And the re-recognition module is used for recognizing the pedestrian image to be recognized by utilizing the optimized pedestrian re-recognition network model, and obtaining an image identical or similar to the pedestrian image to be recognized. Specifically, the pedestrian picture to be identified is input into a trained pedestrian re-identification network model, the model can output the picture most similar to the pedestrian picture to be identified, the model is set to output the numbers of the first three pictures with the highest similarity to the pedestrian picture to be identified, the first three pictures are pictures in a target domain sample set, and then the pedestrian picture to be identified and the first three pictures are manually compared to determine the category of the pedestrian picture to be identified.

Preferably, as shown in fig. 2, the pedestrian re-recognition network model comprises a residual network structure, a full connection layer and a Softmax normalization layer which are sequentially connected and correspond to the classification loss function, a target domain memory which is sequentially connected and corresponds to the sample invariance loss function, and L ₂ And the residual error network structure is respectively connected with the full-connection layer, the target domain memory, the source domain memory and the similarity measurement axis network structure.

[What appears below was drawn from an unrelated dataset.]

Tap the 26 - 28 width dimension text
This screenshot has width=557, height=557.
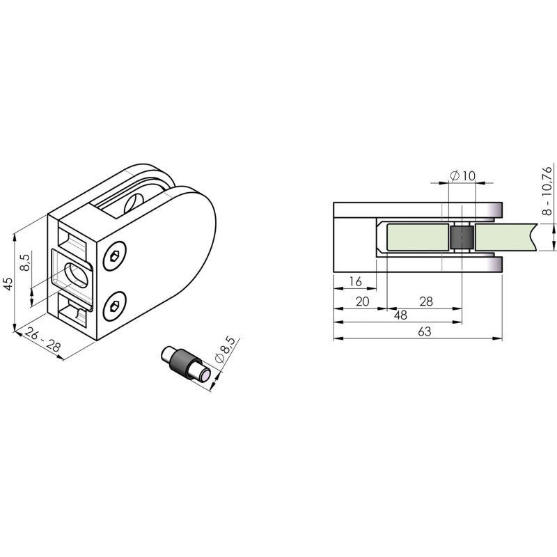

Specifically, the target domain memory and the source domain memory are both key value storage structures, the key is used for storing the characteristics of the pedestrian picture, the value is used for storing the number or the label corresponding to the pedestrian picture, and the residual network structure is shown as ResNet50.

Preferably, the network model training module obtains the classification loss function, the sample invariance loss function, and the layering loss function specifically by:

step 1, respectively inputting a source domain sample subset and a target domain sample subset into a residual network structure of a pedestrian re-recognition network model to extract image features so as to obtain the features of each pedestrian picture in the source domain sample subset and the features of each pedestrian picture in the target domain sample subset.

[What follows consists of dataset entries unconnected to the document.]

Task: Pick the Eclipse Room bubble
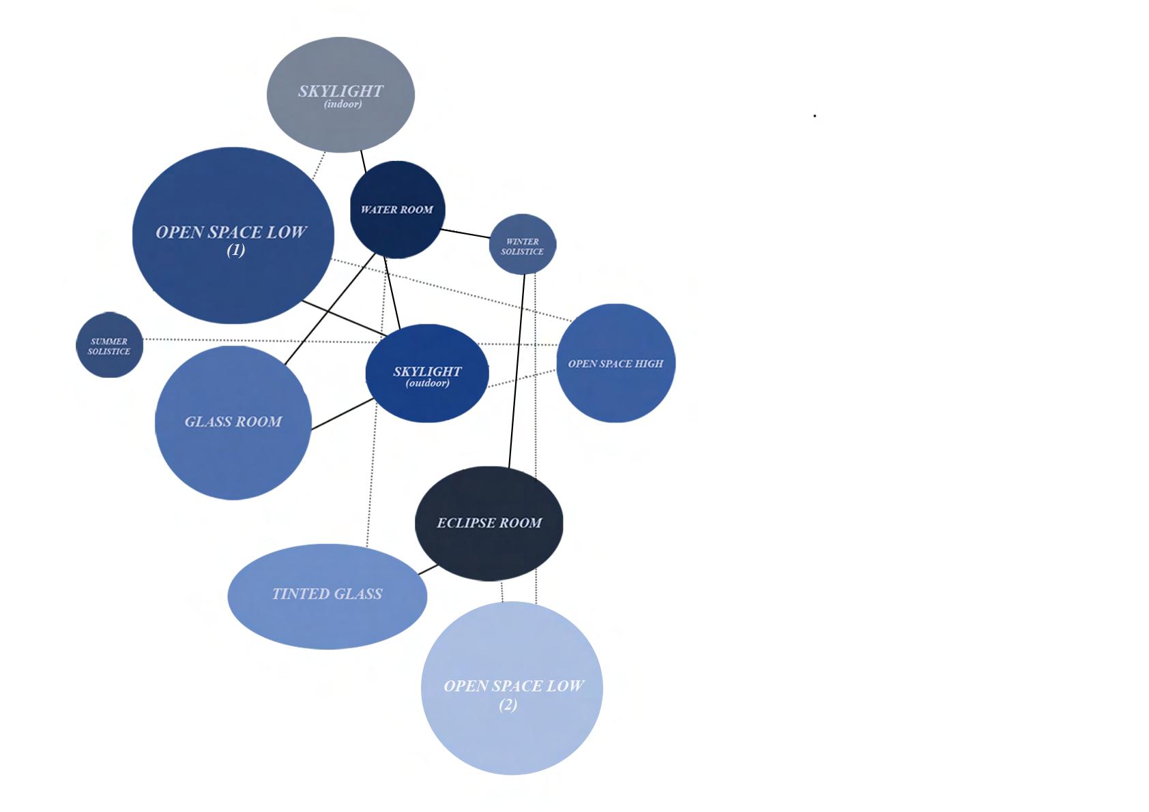(x=489, y=545)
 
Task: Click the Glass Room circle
(x=233, y=450)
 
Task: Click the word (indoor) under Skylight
(x=343, y=104)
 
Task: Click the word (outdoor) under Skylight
(x=427, y=383)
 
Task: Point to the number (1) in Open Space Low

The features of each pedestrian picture in the target domain sample subset are stored in the target domain memory and the features of each pedestrian picture in the source domain sample subset are stored in the Yu Yuanyu memory.

Step 2, specifically, obtaining a classification loss function by the following method:

and sequentially inputting the characteristics of each pedestrian picture in the source domain sample subset into a full-connection layer and a softmax regression layer of the pedestrian re-recognition network model, and carrying out characteristic dimension conversion and characteristic normalization to strengthen the nonlinearity of the pedestrian re-recognition network model in learning.

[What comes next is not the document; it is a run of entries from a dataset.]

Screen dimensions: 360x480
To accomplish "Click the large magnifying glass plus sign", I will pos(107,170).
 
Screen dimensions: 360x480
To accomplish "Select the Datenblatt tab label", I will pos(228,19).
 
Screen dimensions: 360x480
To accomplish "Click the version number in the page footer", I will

Step 3, specifically, obtaining a sample invariance loss function by the following method:

l is carried out on the characteristics of each pedestrian picture in the current target domain sample subset stored in the target domain memory ₂ And (5) standardization treatment.

wherein L is _T Representing a sample invariance loss function, n _t Representing the number of pedestrian pictures in the current target domain sample subset, x _t,i Representing a pedestrian picture with the input sequence of i when the current target domain sample subset is input into the pedestrian re-recognition network model, and f (x) _t,i ) Representing pedestrian picture x _t,i Is characterized by w _i,l Representing pedestrian picture x _t,i Weights belonging to class i pedestrian pictures, p (l|x _t,i ) Representing pedestrian picture x _t,i Probability of belonging to class I pedestrian pictures, N _t And representing the category number of the pedestrian pictures in all the stored target domain sample subsets, wherein beta is a temperature coefficient.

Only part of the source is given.